TASK INSTRUCTIONS: Begin with the line below holding "You are a GUI agent. The screenshot is 375×2188." and go on through the line holding "製品 (2239, 39)", duplicating each line exactly and leaving out pictures.

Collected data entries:
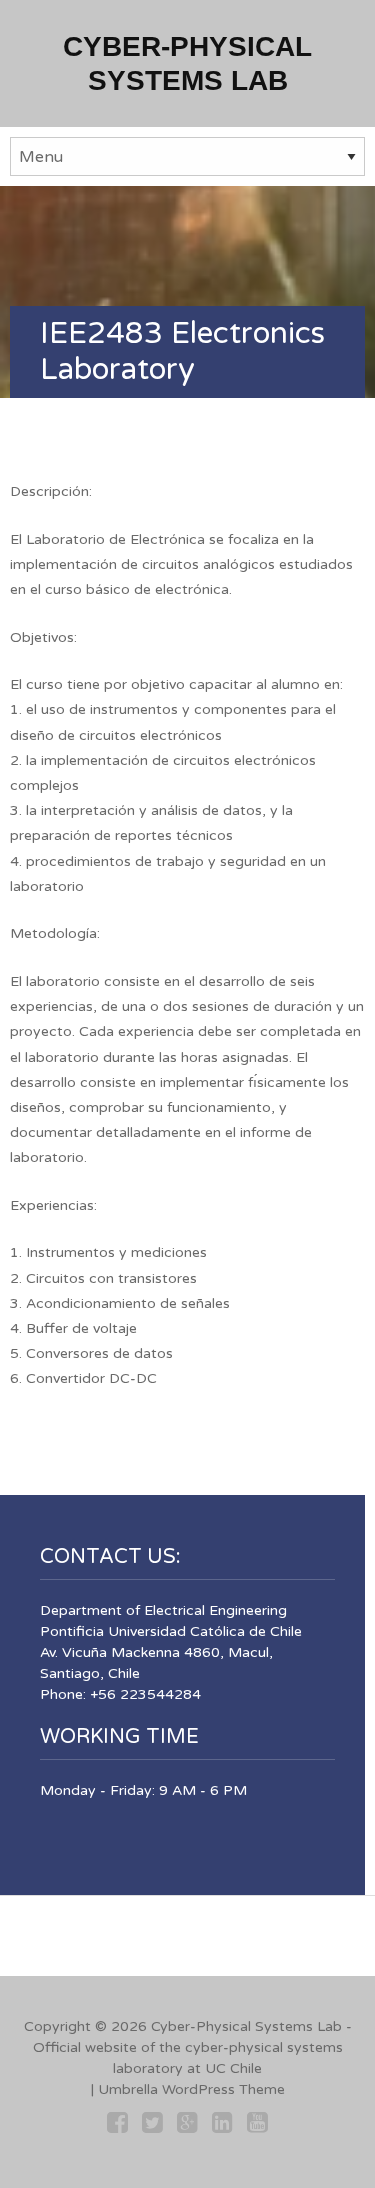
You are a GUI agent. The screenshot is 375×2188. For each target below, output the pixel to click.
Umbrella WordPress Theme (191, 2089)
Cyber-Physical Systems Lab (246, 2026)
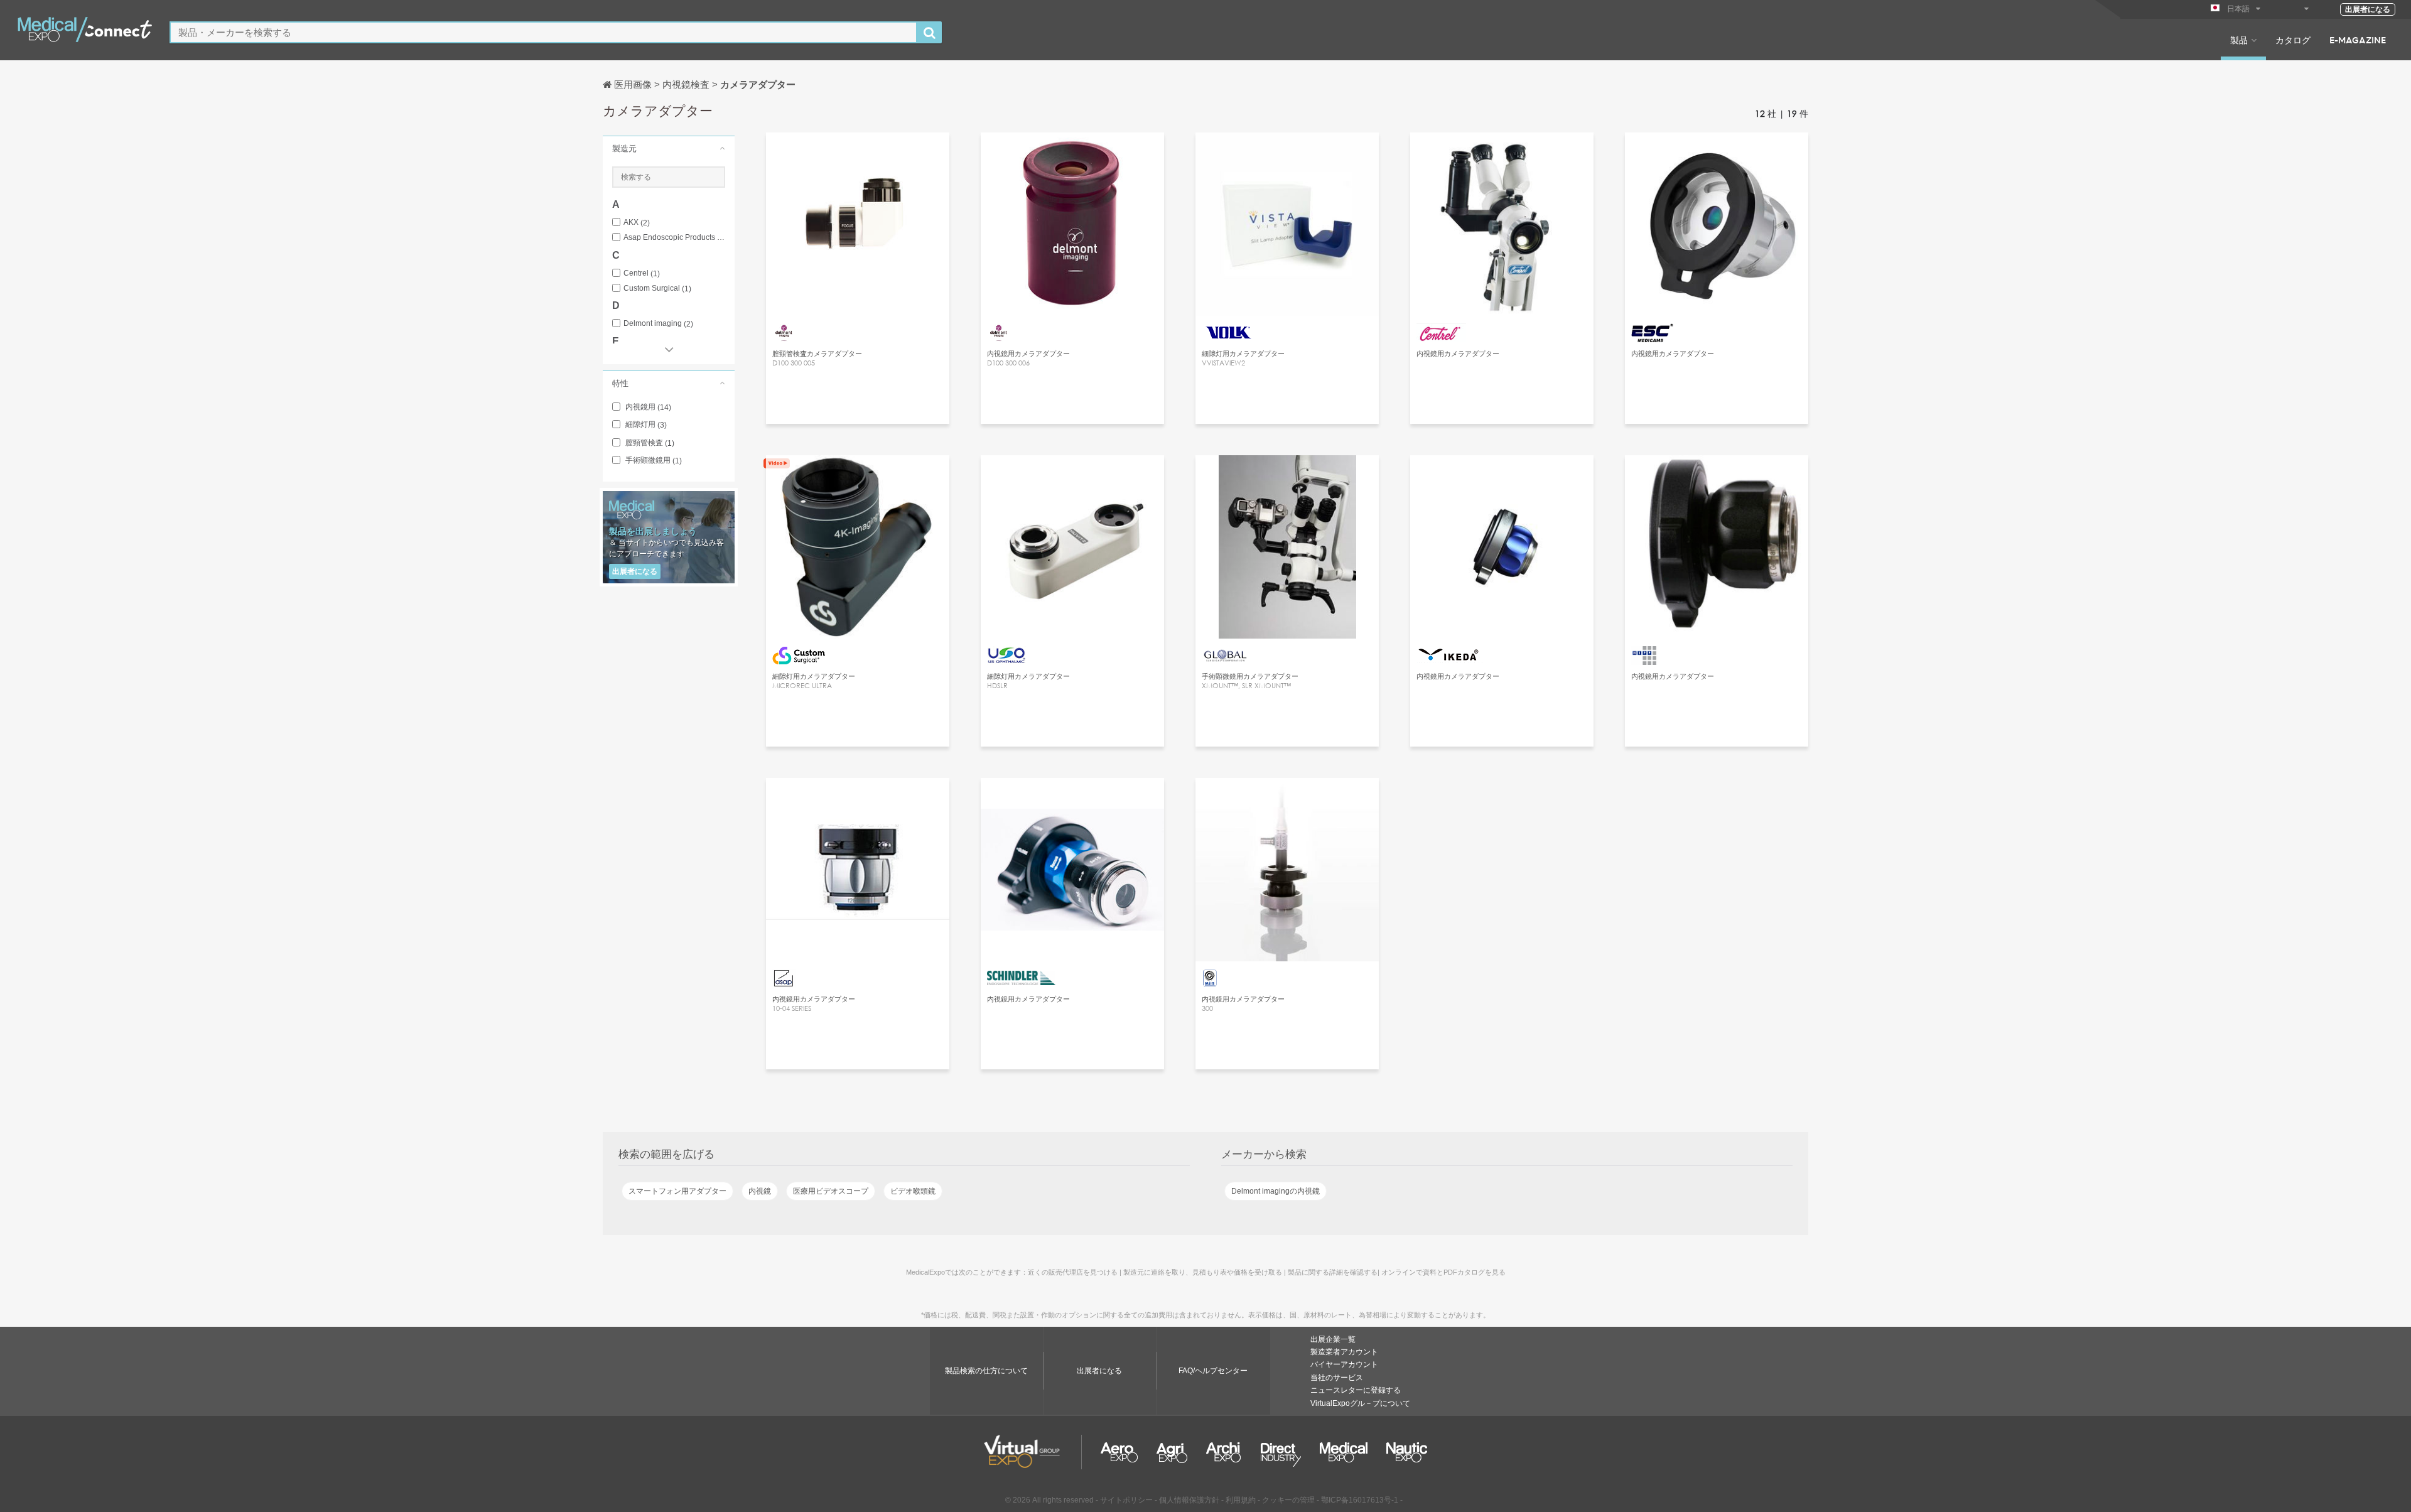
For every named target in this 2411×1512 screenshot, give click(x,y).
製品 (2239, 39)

==

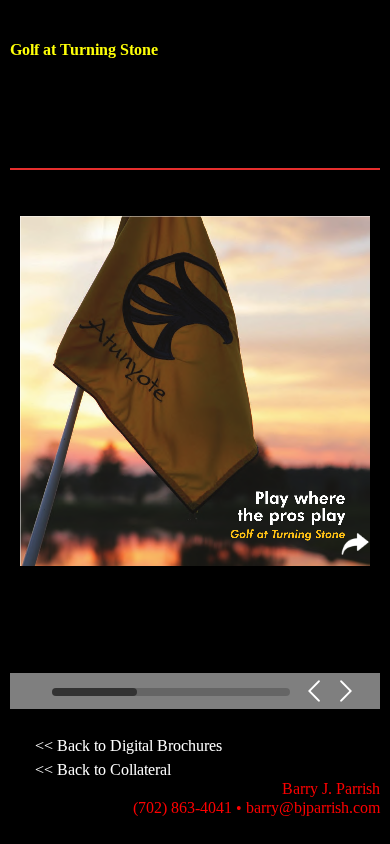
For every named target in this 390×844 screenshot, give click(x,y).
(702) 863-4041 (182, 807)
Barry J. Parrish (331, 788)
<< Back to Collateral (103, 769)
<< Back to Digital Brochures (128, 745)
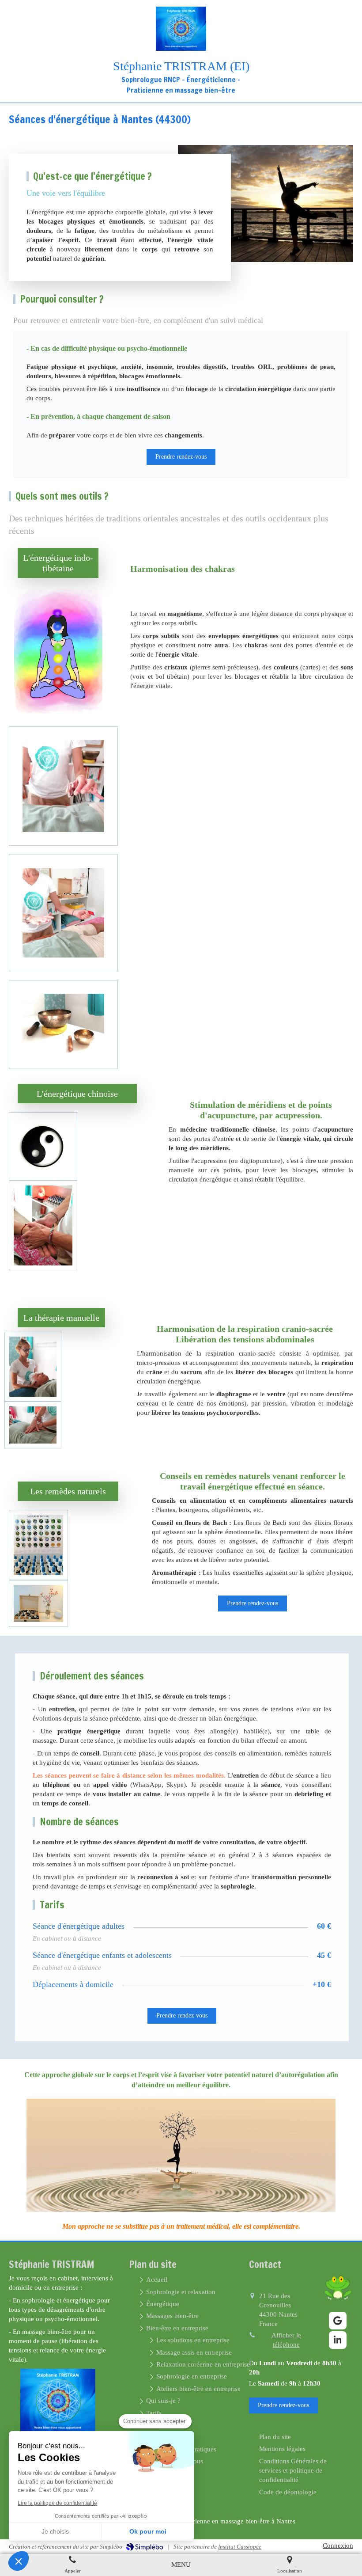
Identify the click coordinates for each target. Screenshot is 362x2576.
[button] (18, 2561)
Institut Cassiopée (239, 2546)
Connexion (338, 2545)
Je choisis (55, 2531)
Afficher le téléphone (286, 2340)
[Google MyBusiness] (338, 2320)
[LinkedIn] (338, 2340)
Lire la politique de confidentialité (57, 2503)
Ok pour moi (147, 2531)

==

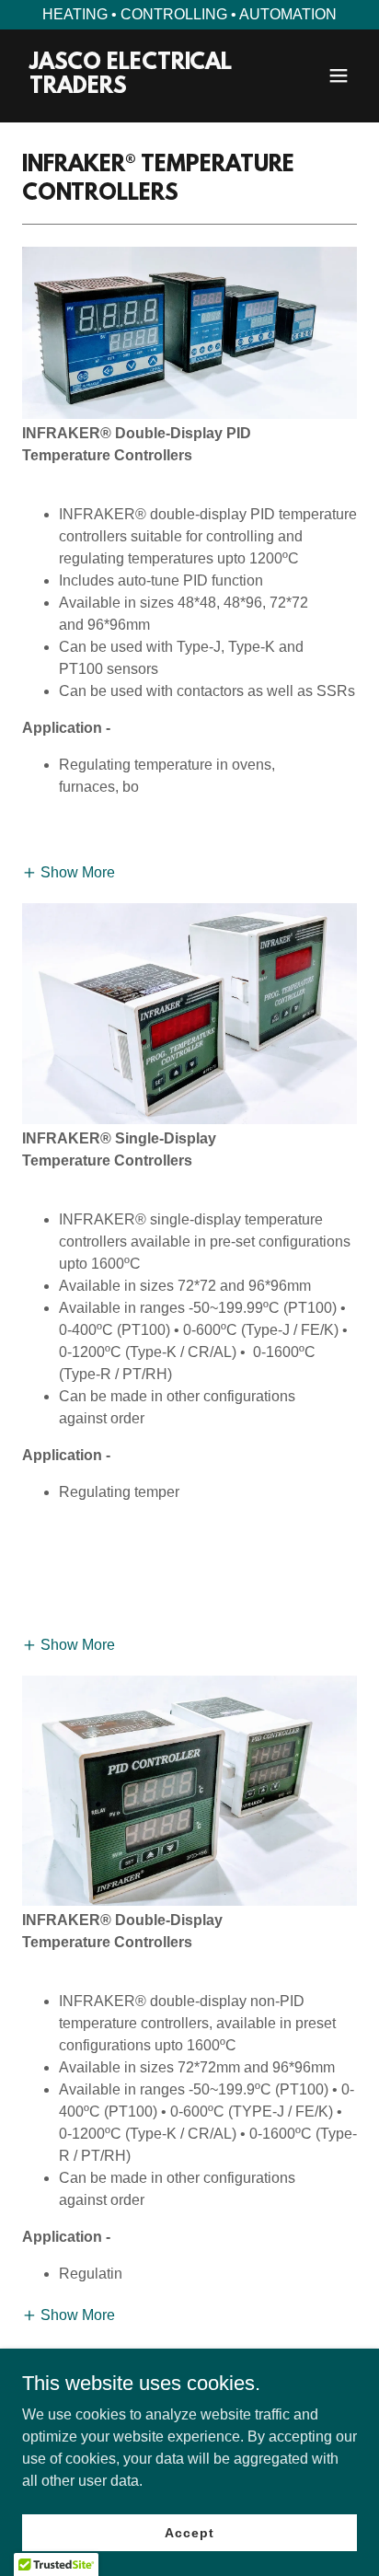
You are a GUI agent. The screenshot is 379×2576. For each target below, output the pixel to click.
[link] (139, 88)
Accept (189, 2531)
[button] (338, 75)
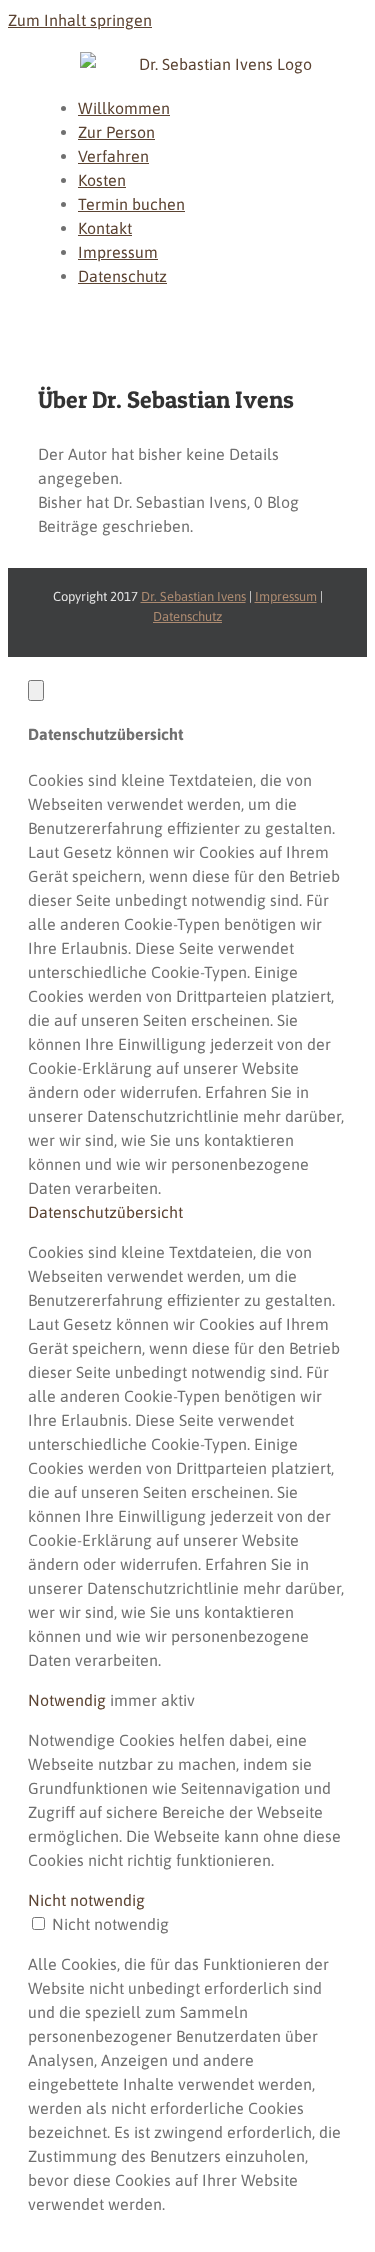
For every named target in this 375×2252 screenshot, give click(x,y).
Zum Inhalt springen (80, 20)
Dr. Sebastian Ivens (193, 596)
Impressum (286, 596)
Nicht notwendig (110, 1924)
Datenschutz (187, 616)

RESULT:
You are a GUI agent. The screenshot is 375×2188. For each target below, output the pixel to click.
Umbrella WordPress Theme (191, 2089)
Cyber-Physical Systems Lab (246, 2026)
For every named target in this 2411×1512 screenshot, give click(x,y).
製品 (2239, 39)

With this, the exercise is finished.